Für Fische, Schnecken, Muscheln und Seeigel ist es seitdem vorbei mit dem einst üppig dahinwogenden einheimischen Unterwasser-Seegras-Wald, der ihnen Versteck und Nahrung bot. Caulerpa ist keine Alternative, denn sie bildet einen Giftstoff, das Caulerpinin. Harmlos für den Menschen, aber ungenießbar für die Meeresbewohner.

Die bleiben nach und nach weg und Caulerpa taxifolia kann sich noch ungehemmter vermehren – ein Teufelskreis. Das empfindliche Unterwasser-Ökosystem droht zu zerbrechen.

Der saftige Eindruck, den das knallige Grün eines Caulerpa-Rasens erweckt, täuscht. Im Prinzip gleicht der Meeresgrund vor der Mittelmeerküste einer Wüste, nur wenige Lebewesen sind noch übrig.

Und nicht nur das Mittelmeer ist betroffen. Inzwischen gehen Meeresforscher davon aus, dass sechs- bis zehntausend Hektar Meeresgrund von Caulerpa überzogen sind. Schiffe reißen mit ihren Ankern Caulerpa-Stücke ab und verbreiten die invasive Grünalgen-Spezies über die Weltmeere.

Kann man der Plage Herr werden?

Genanalysen haben gezeigt, dass es sich bei der Plage um einen einzigen Klon einer mutierten Caulerpa-taxifolia-Variante handelt. Und so ist man fieberhaft auf der Suche nach der Achillesferse des ungebetenen Gastes. Es ist ein Wettlauf mit der Zeit.

Viel wurde schon probiert: Verbrennen mit Trockeneis, ausreißen, mit Salz überdosieren, Lichtentzug. Bisher fruchtete noch keine der zunächst vielversprechend erscheinenden Lösungen.

Dann setzte man die Hoffnung auf eine kleine gelbe Meeresschnecke namens Elysia subornata. Ein natürlicher Feind von Caulerpa – allerdings in den tropischen Meeren zu Hause. Die Schnecke hat sich auf Caulerpa spezialisiert und ist auch immun gegen das giftige Caulerpinin. Mit ihrem speziellen Mundwerkzeug raspelt die Schnecke die Alge auf und saugt sie einfach aus.

Ein Risiko ist es trotzdem, eine exotische Art als natürlichen Feind einzusetzen. So etwas kann rein theoretisch aus dem Ruder laufen. So forscht man fieberhaft weiter an möglichen Lösungen. In Kalifornien ist es inzwischen sogar schon verboten, Caulerpa taxifolia zu besitzen, zu verkaufen oder zu transportieren. Menschen weltweit sind aufgerufen, jede Entdeckung von Caulerpa taxifolia umgehend zu melden.

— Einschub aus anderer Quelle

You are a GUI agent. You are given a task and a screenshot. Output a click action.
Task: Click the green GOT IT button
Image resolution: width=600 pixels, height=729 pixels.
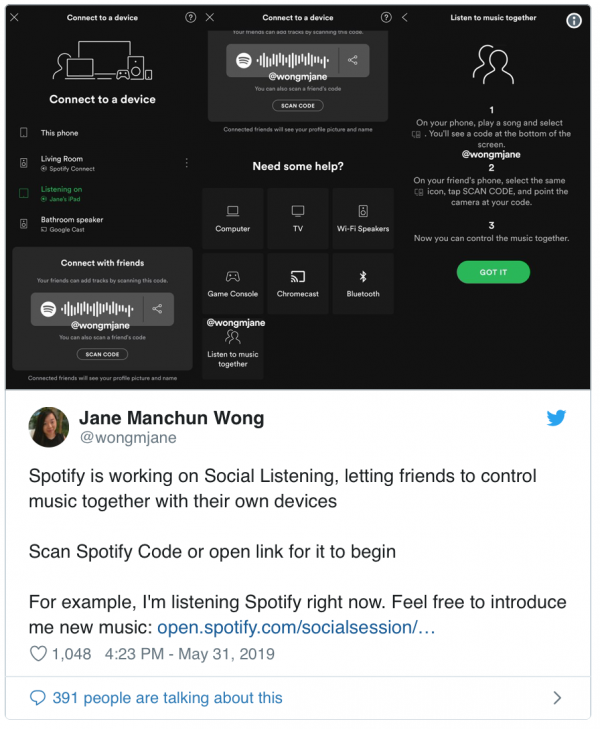[x=493, y=272]
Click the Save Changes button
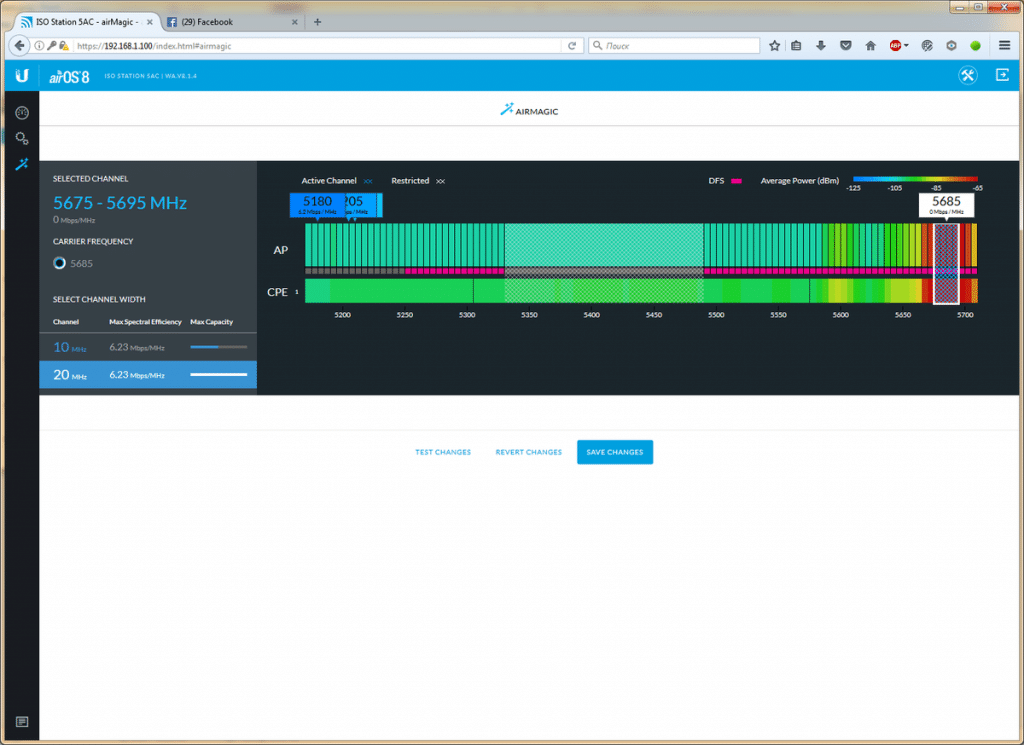Screen dimensions: 1024x745 (614, 452)
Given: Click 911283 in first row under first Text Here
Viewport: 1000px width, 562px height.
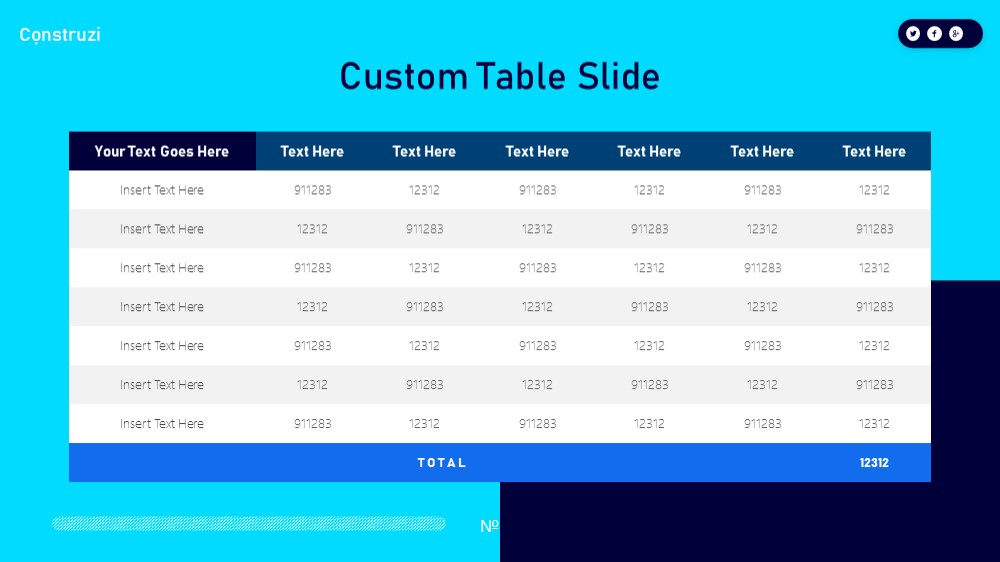Looking at the screenshot, I should click(312, 190).
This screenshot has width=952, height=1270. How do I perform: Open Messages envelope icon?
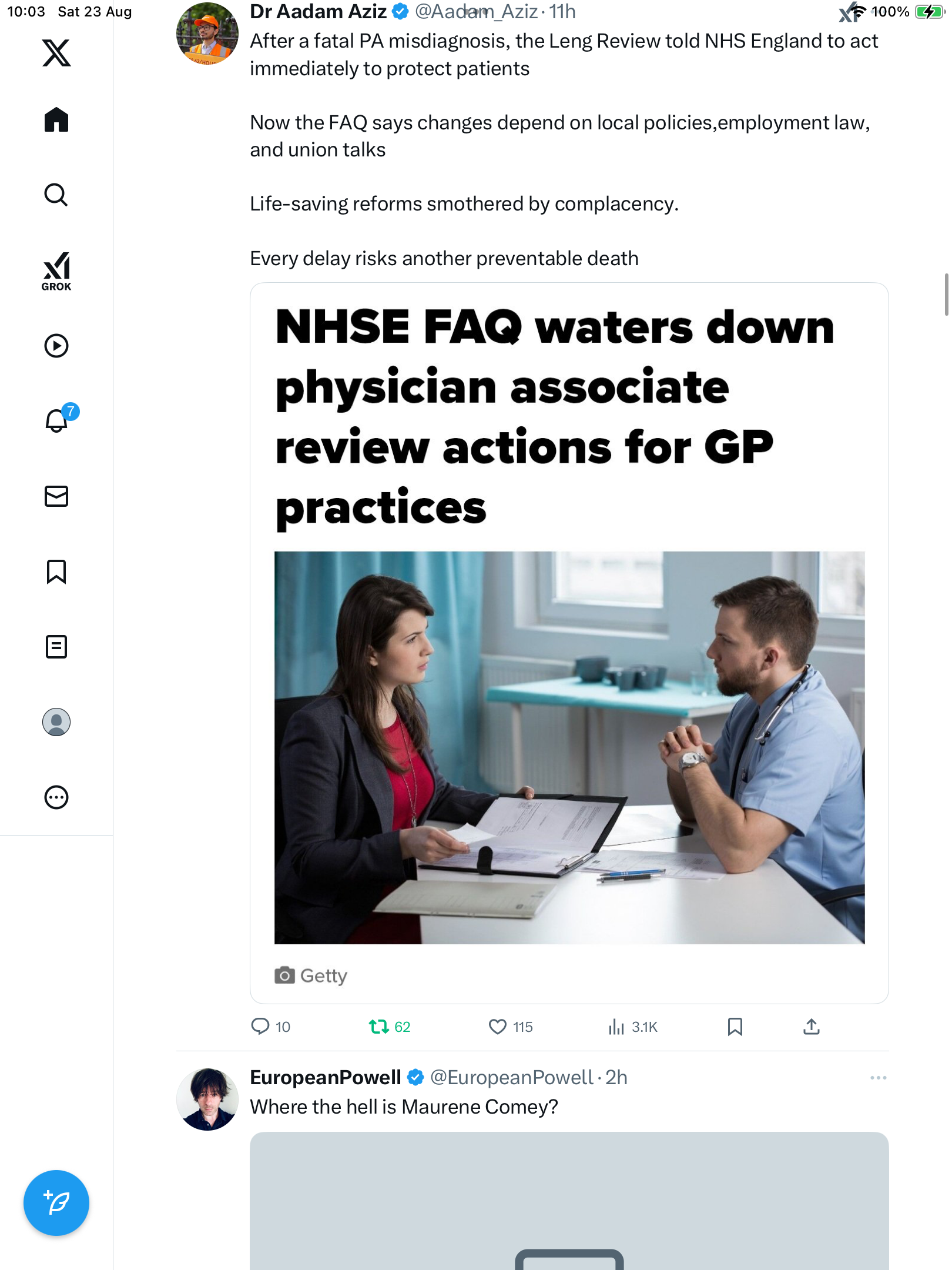[56, 496]
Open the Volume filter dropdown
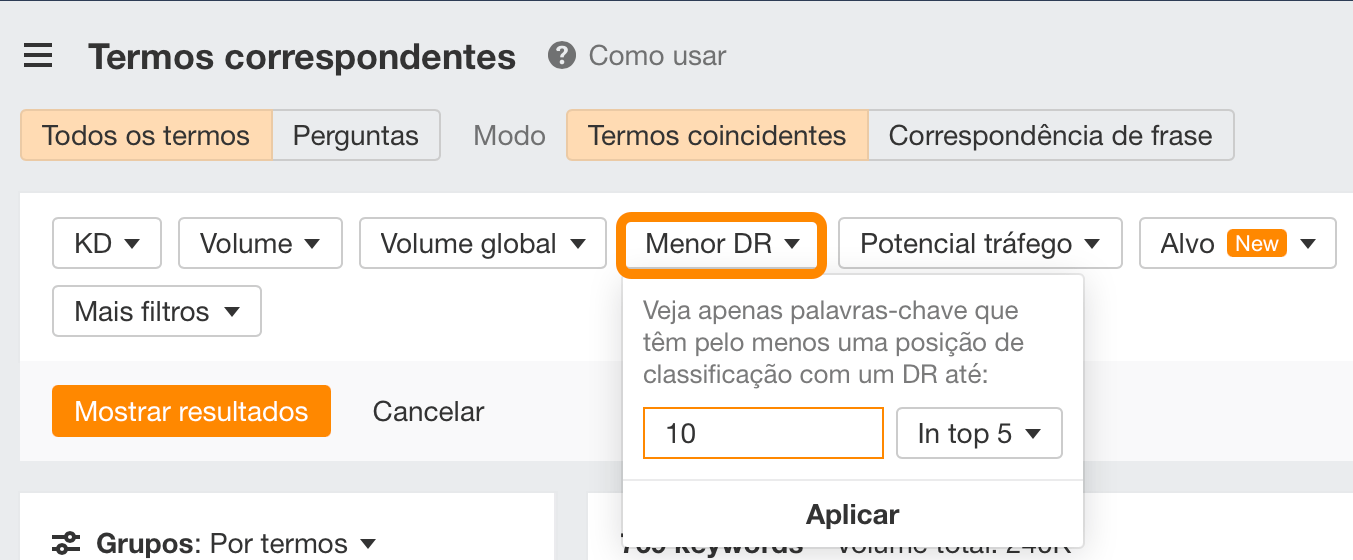This screenshot has width=1353, height=560. [x=260, y=244]
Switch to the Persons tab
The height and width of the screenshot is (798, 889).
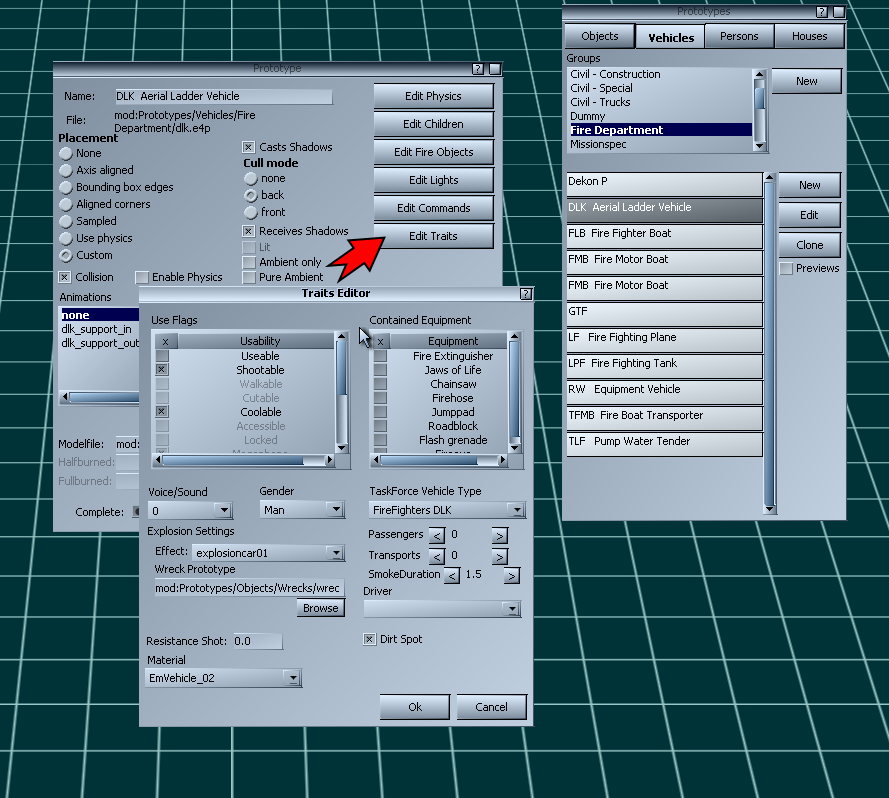click(739, 36)
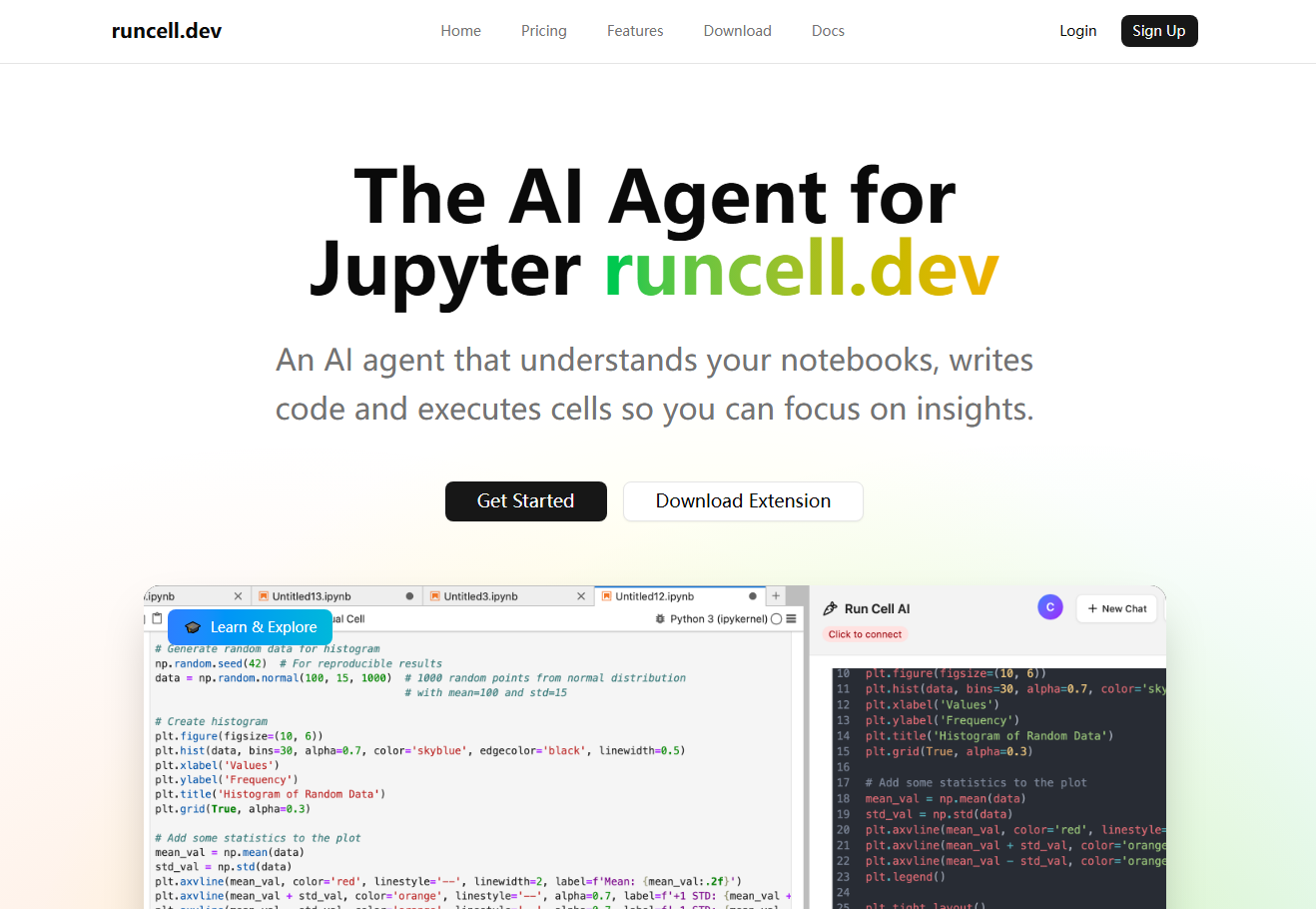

Seit dem Jahr 2006 wird eine rückläufige Verbreitung von Caulerpa taxifolia im Mittelmeer beobachtet. Ob es an Fraßfeinden liegt, die inzwischen gegen das Caulerpa-Gift immun geworden sind, oder welche Ursache für den Caulerpa-Schwund noch verantwortlich sein könnte, darüber besteht noch keine Klarheit.